La moral cristiana no puede reducirse
al cumplimiento legal de unos preceptos morales o de unos cánones, sino que se orienta a una vida nueva en el
Espíritu, capaz de recrear en cada momento el Evangelio.
Los
profetas del Antiguo Testamento y el propio Jesucristo critican duramente la
conducta de quienes se creen justificados
por el hecho de celebrar con toda corrección el culto a Dios, mientras olvidan todas las exigencias de la
caridad fraterna y de la justicia.
No se puede engañar a Dios. A Dios no
lo ciegan los sacrificios y las ceremonias.
“Jesús
se puso de pie y alzó la voz diciendo: si alguno tiene sed, venga a mí y beba. El que cree en mí como dice la Escritura, de
su interior correrán ríos de agua viva” (Jn 27,28). Jesucristo inaugura un
nuevo culto que sólo podrá realizarse mediante la acción del Espíritu Santo (Jn
4, 23: 7,37). Cristo no desautoriza el culto religioso como no lo
desautorizaron los profetas. Pero subraya con toda energía la autenticidad con
que se ha de participar en una celebración si se quiere agradar a Dios (Mt
15,10: 5,23)
Los
dirigentes religiosos están muy preocupados ante la indiferencia y la frialdad
religiosa que se manifiesta incluso entre sus propios feligreses. Las grandes
iglesias enseñaron a sus fieles lo ficticio y no la realidad de Cristo, debido
a esto muchas personas sienten un vacío enorme, pues aprendieron a cumplir con
ritos, con normas rutinarias, y a vivir con lo que satisface la carne. Nunca
fueron convertidos a una vida nueva. El que es nacido de carne, carne es (JN 3,6).
Todo
lo que se realiza según la carne, aún en el terreno religioso no puede producir
frutos espirituales. Si a las multitudes se les enseñase el cristo evangélico
no veríamos es estados de crisis colectiva y los Jerarcas no tendrían motivos
para preocuparse y alarmarse.
El hecho de que muchos fieles se
pasen a las sectas no es algo que pueda considerarse intrascendente. En
realidad se trata de una insatisfacción religiosa.

_ _ _ _

### Objetivo del ejercicio
Sigue escribiendo el texto sobre la moral cristiana y el culto auténtico a partir de su última frase.

### Material proporcionado
_ _ _ _

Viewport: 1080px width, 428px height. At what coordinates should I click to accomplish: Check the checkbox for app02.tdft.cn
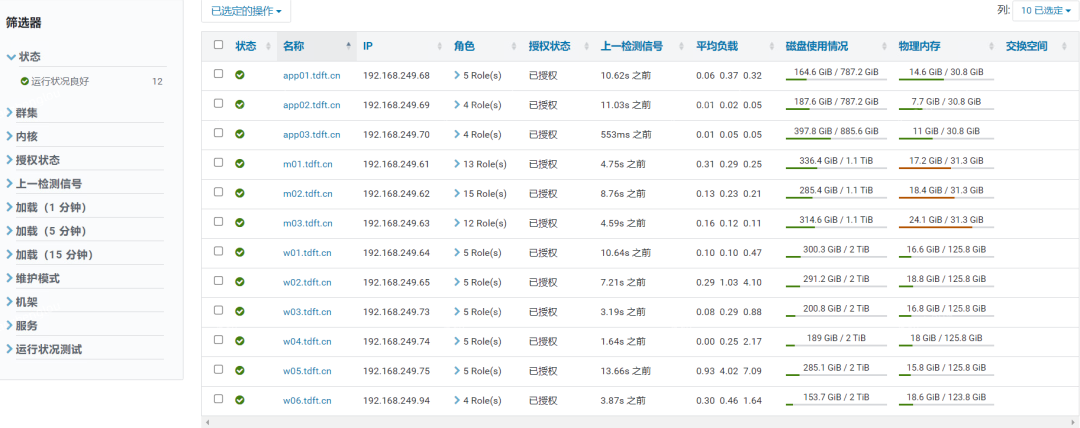tap(219, 104)
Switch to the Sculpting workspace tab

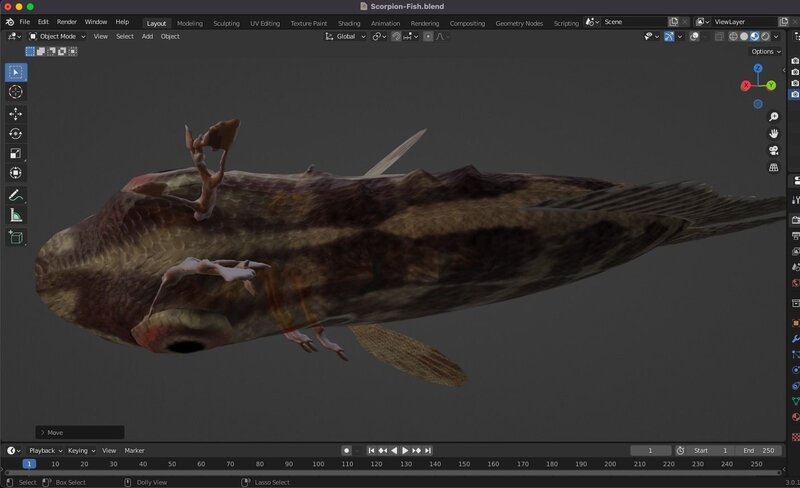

_ _ _ _

### Respuesta
En
las sectas encuentran comunidades pequeñas y de grandes lazos afectivos, donde
cada uno se siente valorado por lo que es; donde se permite la participación
directa de todos; donde los ministros suelen ser personas que pertenecen al
pueblo… y además de todo esto las celebraciones son verdaderamente vivas y alegres.
Así
las cosas, un pueblo que no encuentra en la religión la manera de transformar
eficazmente su situación tiende a acudir a las sectas en busca de una ayuda y
alivio a sus males.
Las palabras que K. Rahaner escribió
para el sínodo de la Iglesia alemana siguen teniendo actualidad hoy en día: “¿Dónde
se habla con lenguas de fuego de Dios y de su amor? Dónde se mencionan los
mandamientos de dios, no como un penoso deber que cumplir, sino como una gloriosa liberación del hombre o de la
angustia vital y del egoísmo frsutrante? ¿Dónde en la Iglesia no sólo se ora,
sino que se experimenta la oración como un don pentecostal del Espíritu, como
una gracia sublime…?”
Para
que la salvación de Cristo llegue a los hombres de nuestro tiempo es tan
insustituible la acción de los laicos, según su vocación propia, como la acción
de los pastores.
En
el decreto conciliar sobre la actividad misionera de la Iglesia se reafirma
esta exigencia clerical sobre el apostolado laical: “La iglesia no está plenamente
formada, ni vive plenamente, ni es representación perfecta de cristo entre las
gentes, mientras no exista y trabaje con la Jerarquía un laicado propiamente
dicho. Porque el Evangelio no puede penetrar profundamente en las conciencias,
en la vida y en el trabajo del pueblo sin la presencia activa de los seglares (AG 21)
¿Se
ocupan de manera efectiva la mayor parte del clero y religiosos en despertar y
orientar esta vocación apostólica en los
seglares?
“Todo
sacerdote tiene que estar de pie para celebrar el culto y ofrecer uno tras otro
los mismos sacrificios, aún que estos sacrificios de ningún modo puedan quitar
los pecados. Este en cambio, luego que ofreció un único sacrificio por los
pecados, se sentó para siempre a la derecha de Dios (Hebreos 10:11.13)
Prediquemos
el genuino Evangelio de Cristo y no atiborremos las almas con tantas
obligaciones rituales; y siempre acudamos al Señor con fe.